How is the relay to know if the message is really from you or not really
from you? Password (or per-user account) style authentication (such as
SMTP AUTH) hasn't had any effect on spam, and it doesn't scale well, and
isn't widely supported. Passwords can be stolen by viruses, or by
disgruntled users if they are well-known. If you exclude PKI, then
spoofing is easy. If you add PKI, then how do we know that the private key
has not been stolen by a virus? Much or most of the junk/spam is now sent
from viruses. They can certainly start using the infected users identity
if necessary. We should be glad that they aren't. Forcing them to use the
users identity would be another way to shoot ourselves in the foot.
But none of this would reduce spam, because spammers would simply adapt.
The IETF can specify protocols with certain features, say PKI, but doing
so will not prevent spam, since the IETF (nor anyone else) cannot specify
a 'spam-free' protocol. This is a result of information theory.
Because it can't be perfect, it can't be done? No one needs perfection.

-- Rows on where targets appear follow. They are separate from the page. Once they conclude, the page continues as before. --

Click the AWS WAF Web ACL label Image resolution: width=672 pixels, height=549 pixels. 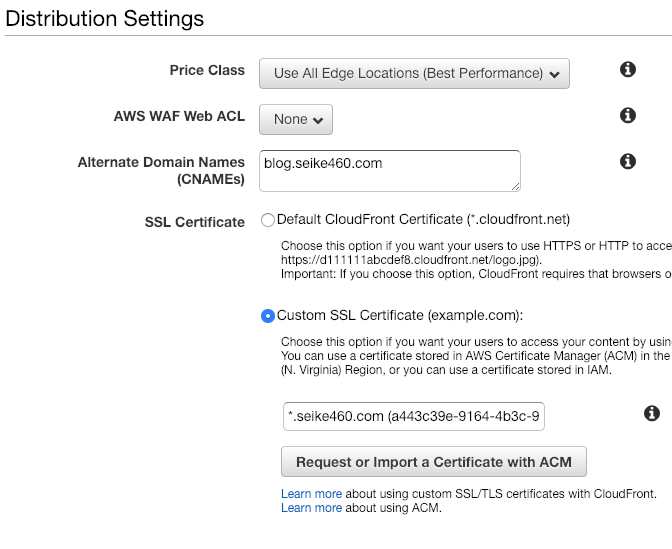coord(179,116)
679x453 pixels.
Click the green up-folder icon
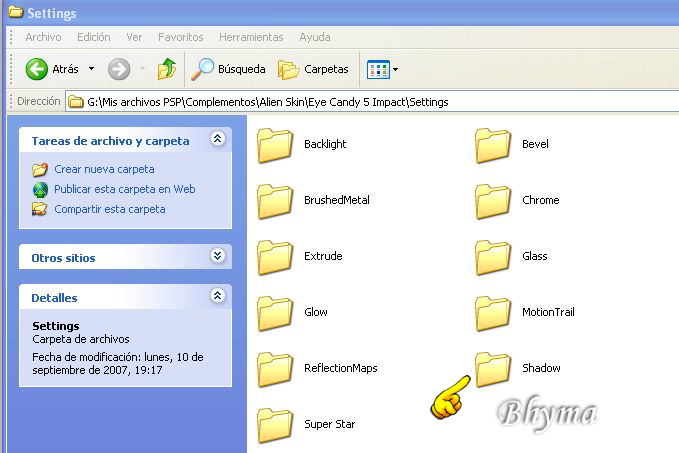click(x=167, y=69)
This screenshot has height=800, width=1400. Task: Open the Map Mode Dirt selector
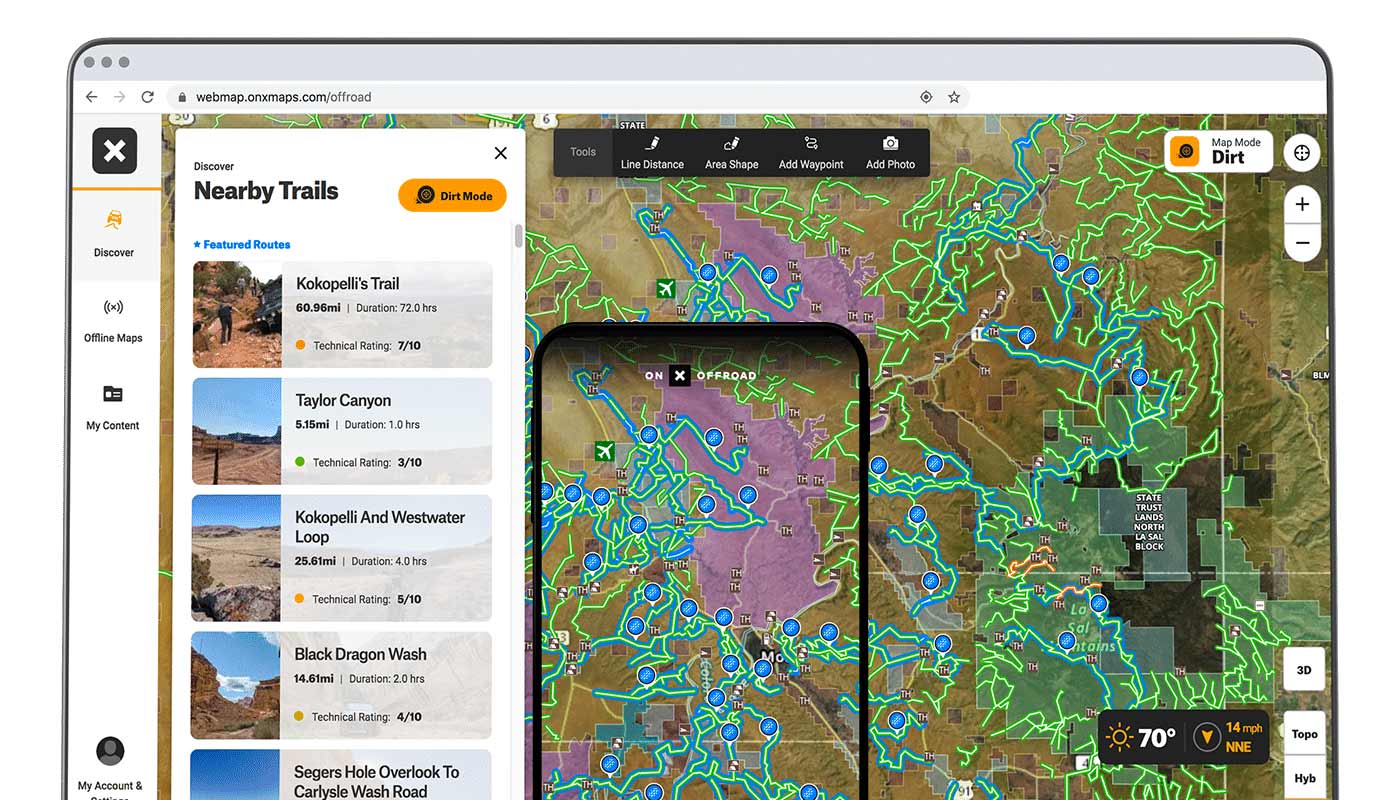click(x=1218, y=151)
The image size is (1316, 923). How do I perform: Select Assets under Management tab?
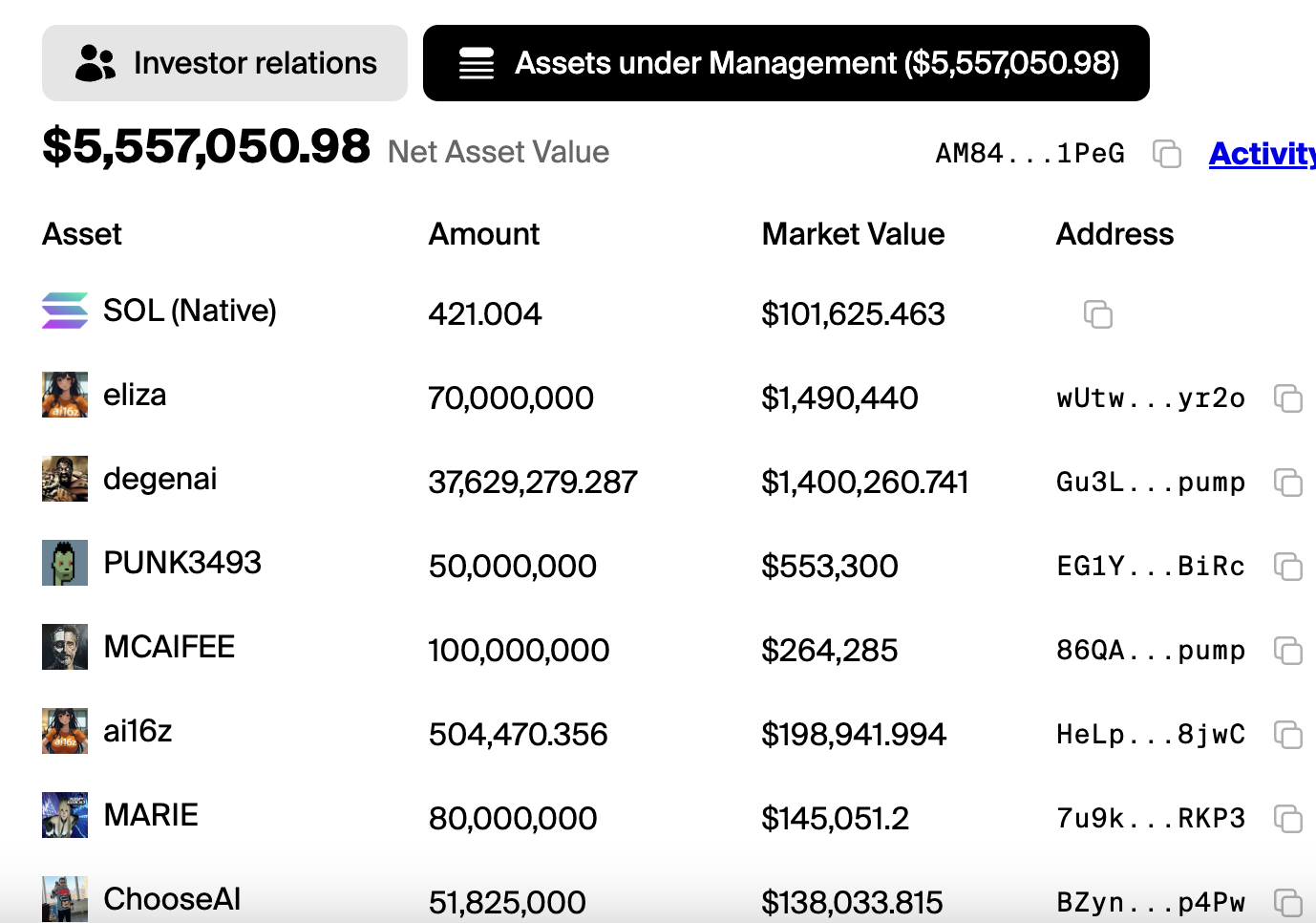click(x=786, y=63)
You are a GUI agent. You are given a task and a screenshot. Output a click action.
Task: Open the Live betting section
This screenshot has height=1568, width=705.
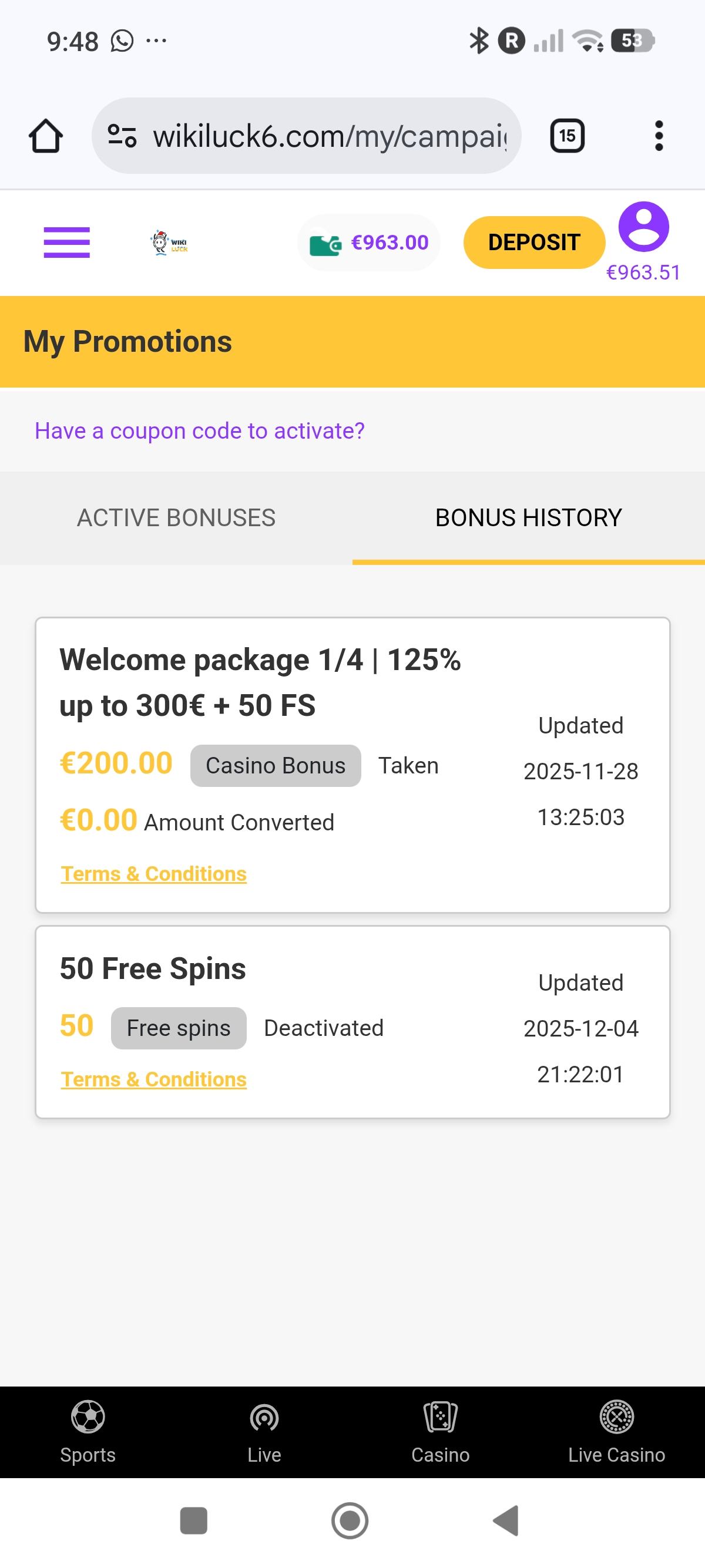tap(264, 1431)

All we need is to have a degree of spam-freeness that is acceptable.
No. But what we are left with is a whack-a-mole solution that is no better
than what we have now. All we can do is automate that whack-a-mole
procedures. And of course, spammers can automate the avoidance procedures.
These are constraints that are imposed by information theory, and the fact
that spammers want to abuse the mail system.
Sterilized milk is not bacteria-free, it just has a reduced count
of bacteria -- which count is low enough to guarantee its stated
Bacteria are not as smart as people trying to abuse the system. Assuming
that spammers will be no smarter than bacteria is just another false
assumption. Though, perhaps we are getting to the core assumptions that
people making these proposals are relying on.